Wer in den Zeiten der Krise kreativ ist und schneller auf neue Entwicklungen reagiert als die anderen, der kann unglaublichen Erfolg haben.

6. Im Osten lärmen, im Westen angreifen – Wo eine Krise ist, kann noch eine zweite sein

Wichtiger Ratschlag, bei jeder Krise sehr gründlich nach anderen Ereignissen Ausschau zu halten, die zeitgleich ablaufen. Manchmal werden Krisen aufgebauscht, genau um Burying zu betreiben. Dann gibt es gleich zwei Fallen auf einmal: Die vermeintliche Krise ist gar keine, und die eigentliche sieht man nicht. Aber es gibt auch den Fall, in dem die laute Krise echt ist, im Verborgenen aber noch eine zweite lauert, die viel gefährlicher ist.

7. Etwas aus dem Nichts schaffen – Manche Krise ist gar keine

Irgendwer kommt mit einer Story heraus, die viel Anklang findet. Daraufhin fürchten die anderen, den Anschluss zu verpassen, und bringen eine ähnliche Story. Um sie zu erstellen, gehen die beauftragten Journalisten nur noch selektiv durch die Welt und suchen nach dem Prototyp, der der Story entspricht. Egal, wie selten die Exemplare sind, sie werden gefunden und als Beispiel in der Story verarbeitet.

Wenn dieser Ausnahmefall eine Krise ist, dann sprechen alle über eine Krise, die es gar nicht gibt.

Aber seien Sie vorsichtig. Nicht immer ist das Wissen um eine erfundene Krise hilfreich. Denn oft springt die Krise aus der Welt der Einbildung in die Welt des echten Lebens.

Eine aufgebauschte Gewalt kann echte Gewalttäter anziehen.

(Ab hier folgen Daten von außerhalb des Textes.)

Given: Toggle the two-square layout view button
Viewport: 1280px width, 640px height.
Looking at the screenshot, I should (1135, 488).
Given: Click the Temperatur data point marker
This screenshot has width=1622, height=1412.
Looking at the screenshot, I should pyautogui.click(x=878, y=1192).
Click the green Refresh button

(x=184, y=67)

Dass Krisen aus dem Nichts geschaffen werden können, heißt nicht, dass es keine Krisen gibt. Es heißt nur, dass nicht jede Panik auch eine echte Krise als Ursache hat. Es ist deshalb wichtig, bei sich abzeichnenden Krisen die Argumente beider Seiten sehr genau anzusehen. Denken Sie daran, dass sich auch Experten gegenseitig beeinflussen.

8. Öffentlich den Weg ausbauen, heimlich nach Chencang marschieren – Die Gefahr kommt von dort, wohin niemand sieht

Krisen haben eine Tendenz, sich genauso zu entwickeln. Sie bestehen aus einem offensichtlichen und einem verborgenen Teil. Der offensichtliche bindet unsere Aufmerksamkeit, wogegen der verborgene einen Weg nimmt, der scheinbar nicht möglich ist.

9. Das Feuer am gegenüberliegenden Ufer beobachten – Das Strategem des sich freuenden Dritten

Krisen entstehen oft deshalb, weil eine eigentlich unangreifbar starke Macht sich seiner Stärke so sicher ist, dass sie sich in internen Streitigkeiten schwächt.

10. Hinter einem Lächeln den Dolch verbergen – Die Krise kennt viele falsche Freunde

In der Krise wird alles so stark durchmischt, dass wir unkooperatives Verhalten nicht mehr ohne weiteres bestrafen können.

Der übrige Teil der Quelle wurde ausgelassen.